━━━ TEXT

Para.. was? Paraguay?

Ein Austauschjahr ist mehr als Reisen. Es bedeutet, in das Leben seiner Gastfamilie und neuen Freunde einzutauchen, daran teil zu haben und es schätzen zu lernen.

Para.. was? Paraguay? Ahh, Paraguay! Schön, aber bitte, wo liegt das denn? Irgendwo in Amerika, oder? Da fährst du echt hin? Hilfe, ein Jahr? Schüleraustausch? Na denn... ?

Meine Freunde, Verwandten, Bekannten und eigentlich fast jeder sah mich mit leicht fragendem Blick an, als ich ihnen eröffnete, dass ich im Rahmen eines Schüleraustausches für ein Jahr in Südamerika, genauer gesagt Paraguay, leben würde. Vielen kam die Auswahl meines Landes ziemlich abenteuerlich vor, aber gerade das war es wohl, was mich besonders reizte.

Nicht, dass ich mir nicht vorstellen konnte, ein schönes Jahr in den USA zu verbringen, aber ich hatte den Wunsch in eine mir völlig fremde, für uns exotisch anmutende Kultur eintauchen zu können. Ich war enthusiastisch und glücklich, als nach langer Zeit des Wartens endlich feststand, dass mein Wunsch, für ein Jahr ganz woanders leben zu können, in Erfüllung gehen würde. Doch ehrlich gesagt, das Einzige was ich zu diesem Zeitpunkt über und aus Paraguay kannte war Roque Santa Cruz, derzeit Fussballspieler beim FC Bayern München.

━━━━━━
━━━ MATERIAL

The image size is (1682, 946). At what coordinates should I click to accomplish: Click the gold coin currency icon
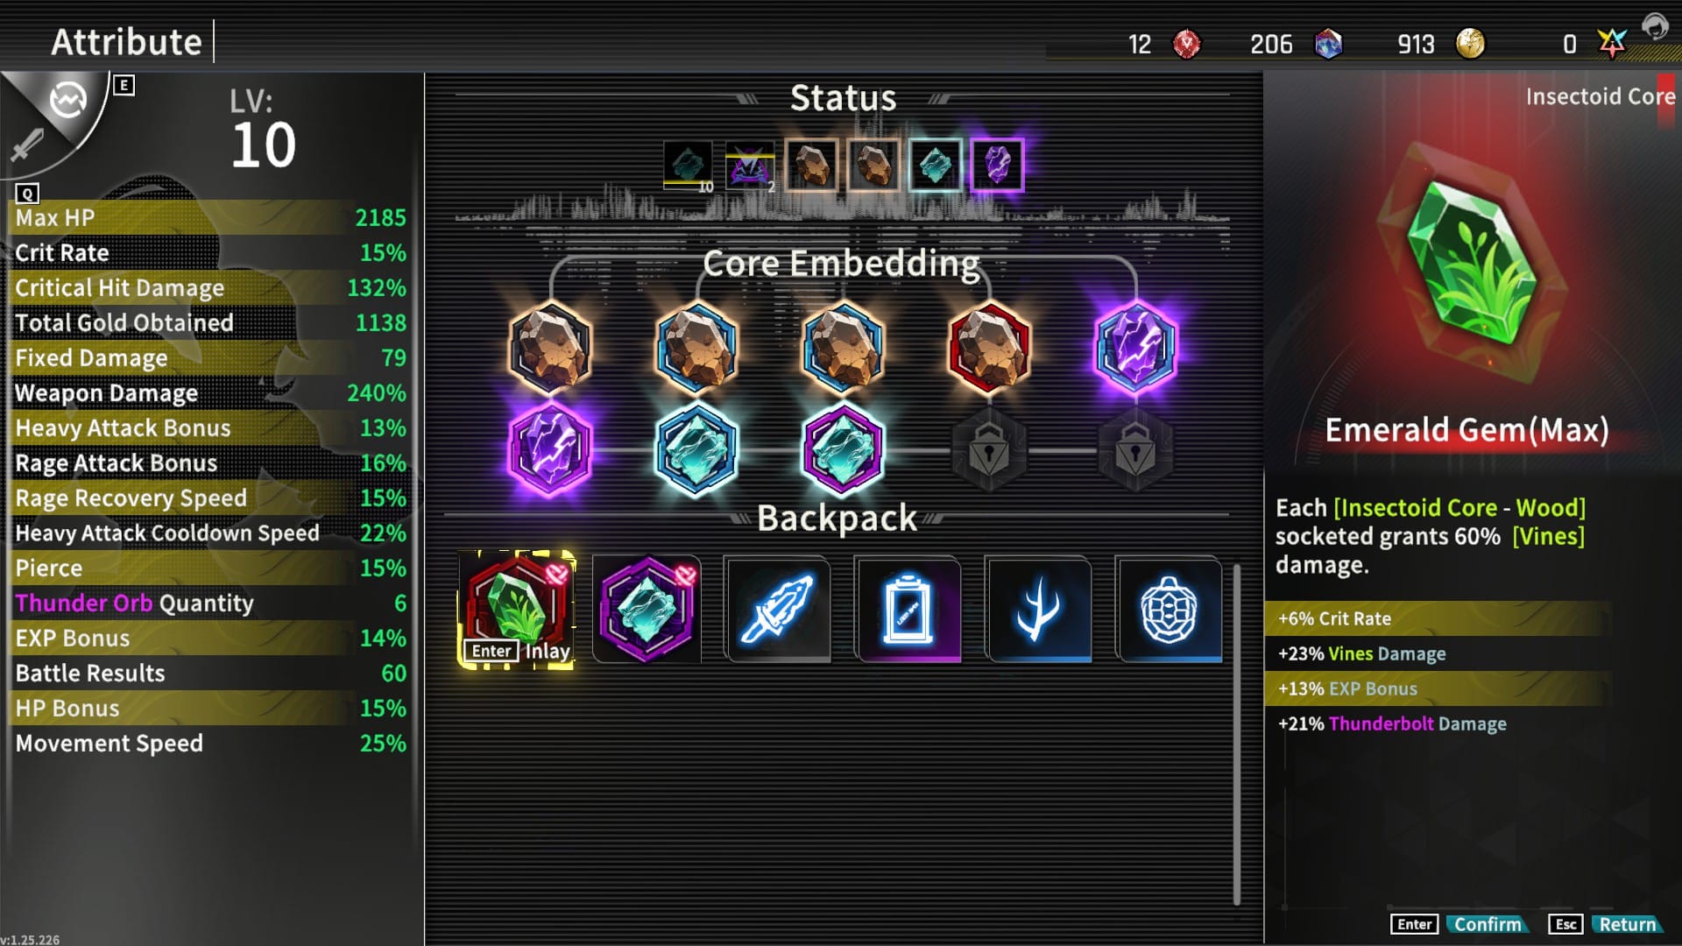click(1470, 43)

━━━━━━
━━━ MATERIAL

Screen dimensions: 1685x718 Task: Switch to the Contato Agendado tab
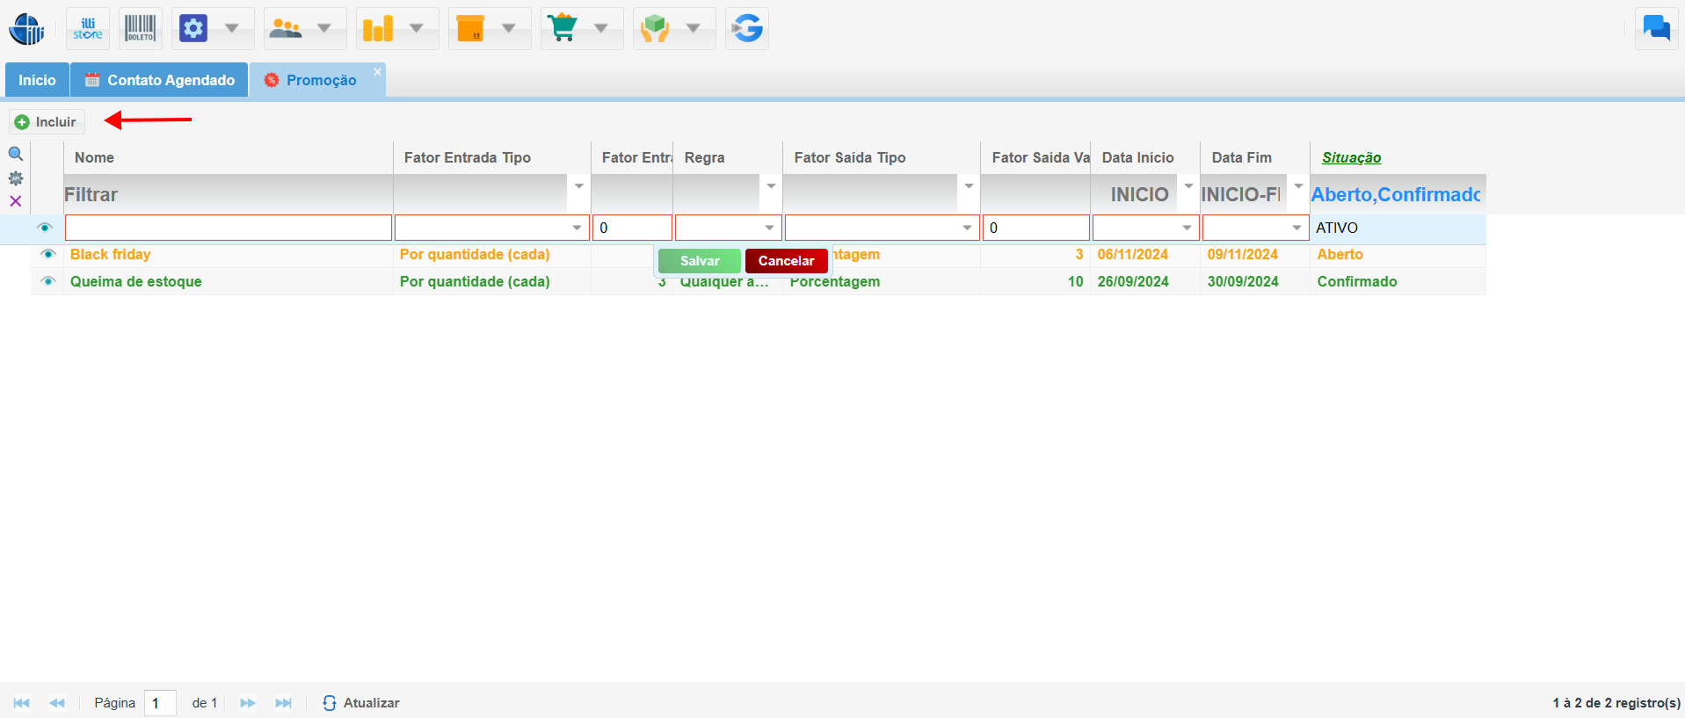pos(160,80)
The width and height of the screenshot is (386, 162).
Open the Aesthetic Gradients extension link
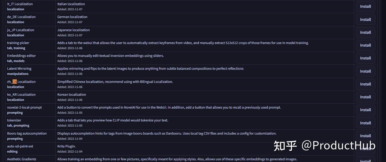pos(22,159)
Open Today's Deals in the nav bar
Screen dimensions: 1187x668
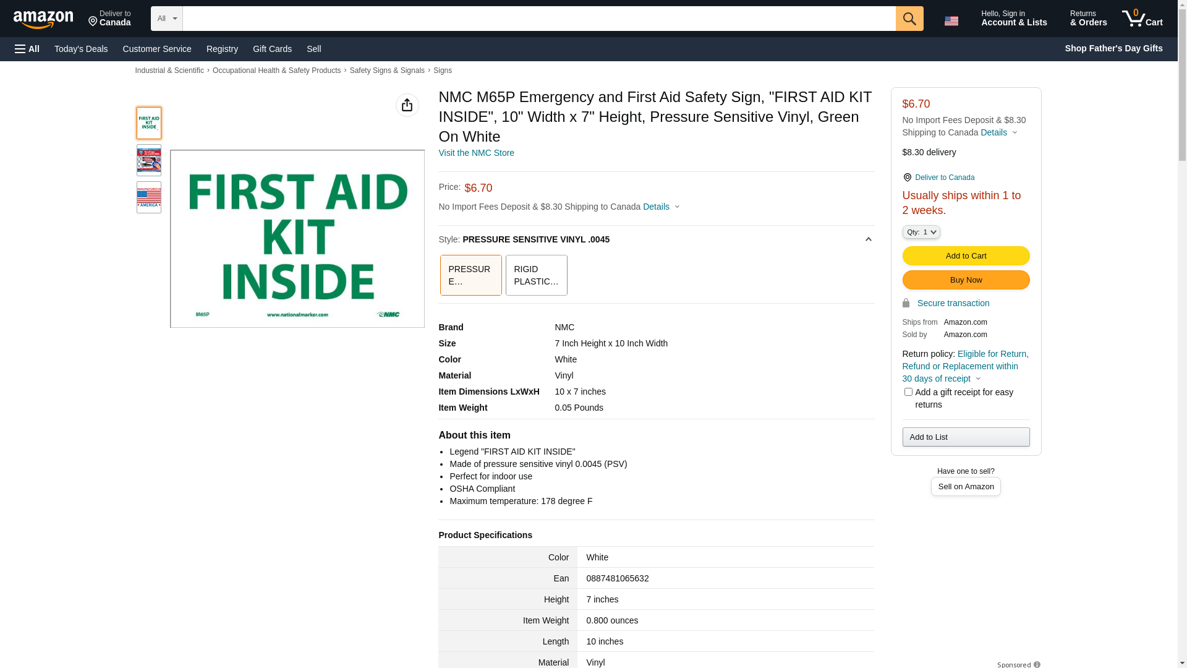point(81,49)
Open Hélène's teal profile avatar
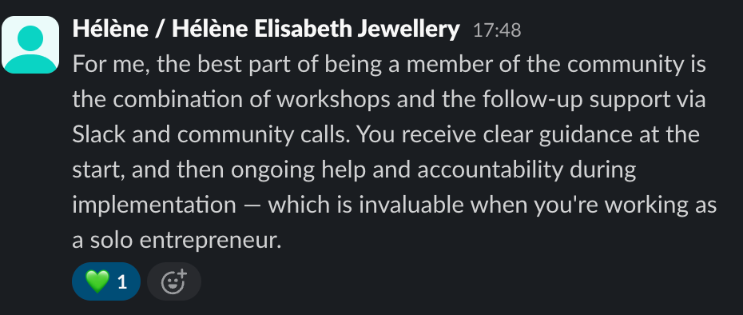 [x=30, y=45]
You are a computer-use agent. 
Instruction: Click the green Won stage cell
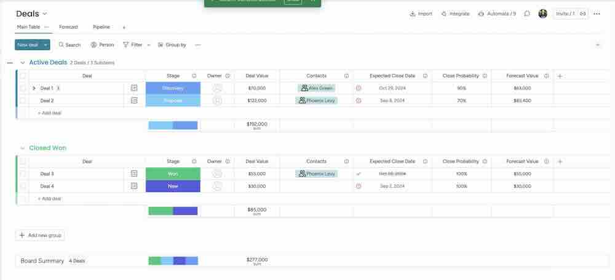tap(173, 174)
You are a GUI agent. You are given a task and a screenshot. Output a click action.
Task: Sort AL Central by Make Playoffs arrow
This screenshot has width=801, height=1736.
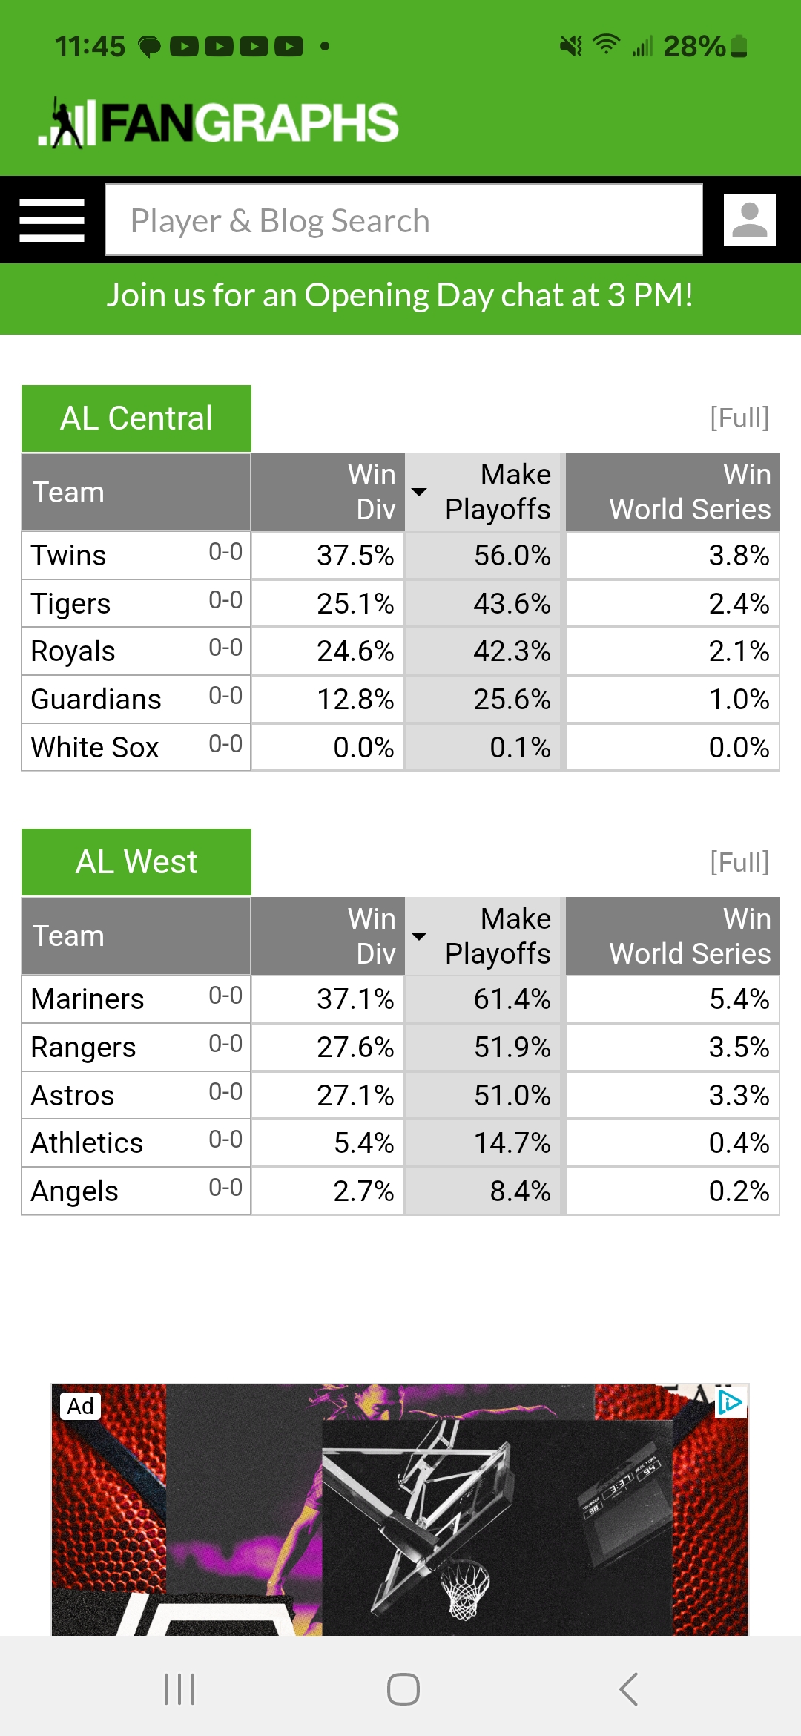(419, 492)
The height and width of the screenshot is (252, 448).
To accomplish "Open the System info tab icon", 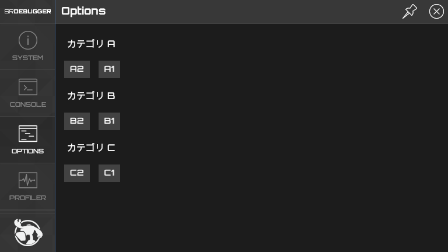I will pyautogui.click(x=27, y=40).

━━━━━━

ARBEITSAUFTRÄGE:
**a)** Was war laut dem Text über das Austauschjahr in Paraguay das Einzige, was die schreibende Person zu diesem Zeitpunkt über und aus Paraguay kannte?
**b)** Fassen Sie den Text über das Austauschjahr in Paraguay in zwei Sätzen zusammen.

LÖSUNGEN:
**a)** Roque Santa Cruz, derzeit Fußballspieler beim FC Bayern München.

**b)** Als die schreibende Person ankündigte, im Rahmen eines Schüleraustauschs ein Jahr in Paraguay zu leben, reagierten fast alle mit fragenden Blicken, und vielen erschien diese Wahl abenteuerlich, was sie gerade besonders reizte. Sie wünschte sich, in eine völlig fremde Kultur einzutauchen, und war nach langem Warten glücklich über die Zusage, obwohl sie aus Paraguay bis dahin nur den Fußballspieler Roque Santa Cruz kannte.